Category: Humor

Ignore That Refrigerator in the Bathroom

A Progress Report on Writing

A blue retro refrigerator sits against a lined notebook paper background. The text reads: “Ignore That Refrigerator in the Bathroom: A Progress Report on Writing” by Jackie Pick.

I am of the firm belief you do not ask someone when they are due unless you can see the baby crowning. Likewise, you don’t ask a writer how the novel is going.

We don’t know.

Besides, we’re not supposed to talk about it. We’re supposed to keep our big mouths shut and let the work speak for itself. Ideally after we’ve emerged from a volcano with a manuscript, multiple offers from agents, and severely chapped lips.

But here I am talking about it because apparently I’ve reached the part of writing a novel where I start peeling my skin off like a baked potato and handing it to the internet. Please acknowledge this. It’s covered in salt.

This is my third attempt at writing this novel. Not a third draft. I mean I’ve started over from scratch twice.

The first attempt took years to not finish. Entire children were conceived, born, and sent to preschool in less time. It was an accomplishment in the way that keeping your maternity underwear long after your youngest is complaining about their orthodontia is an accomplishment.

The second attempt was a rebound. A creative fling with all the structure of a failed soufflé and the range of a doorbell chime.

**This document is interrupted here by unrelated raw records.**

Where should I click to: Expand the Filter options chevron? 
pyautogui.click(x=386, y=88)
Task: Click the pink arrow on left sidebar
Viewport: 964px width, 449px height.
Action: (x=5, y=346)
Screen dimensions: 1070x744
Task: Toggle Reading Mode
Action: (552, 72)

What pushed me into this third attempt was that the first two were steeped in political satire born of deeply unfunny, relentless real-life headlines. The world refused to cooperate. After a while, it felt like writing from inside a sealed flaming trash compactor. I do not enjoy such things.

Around that time, people who actually read books started asking for recommendations with an almost universal plea: “Something fun. Something smart. Something I can get lost in.”

And I thought, YES, SAME, PLEASE, and also, Hey, maybe I can build that place.

I already tell people to get lost all the time. Maybe I should help them do it.

So I started again and quickly finished a draft. It has legs. Newborn giraffe legs, but legs nonetheless.

“Great! So you’ve written a book!”

Oooh, no. I’ve written a draft. This is different from writing a book. A draft is a long, disorganized document that’s too done to be a total mess, and too messy to be anything else.

You know how people refer to airports as “liminal spaces”? My draft is an airport Chili’s.

There’s always revision, though.

People love to talk about revision. They use words like “refinement,” “clarity,” and “where the magic happens.”

Huh.

My revision process, such as it is, involves rereading what I’ve written and muttering, “What is this?” and “Who did this to me?” Plotlines open politely, never to return. Characters introduce themselves, say something baffling, then wander off towards Act Three. Entire pages seem to have been written while I was concussed.

Still, I persist…mostly because I’ve told too many people that I’m writing a book and now I’m trapped. There’s no going back. I either have to finish it or fake my death.

Writing a novel is mostly problem-solving, which is to say, it’s discovering that you are the problem. You move scenes around like furniture in a rental apartment. You convince yourself that having a refrigerator in the bathroom is fine, ignore it. Then you reread it and have to lie down.

I am told by people with better outlooks that this is all part of the process.

“It’s good to question your choices. Writing is about discovery!”

Maybe so. But when they say “discovery,” they mean it like spiritual growth. I mean it like accidentally finding a family of bonobos in the linen closet.

This is not my process. Those people are untrustworthy.

“Oh yeah, Smartmouth? What’s your process?”

Excuse me. Do you also ask a person tripping down stairs what their choreography is?

I mean: I sit. I write. Quietly. Irritably. Daily, if possible.

There will be a book. Sooner rather than later.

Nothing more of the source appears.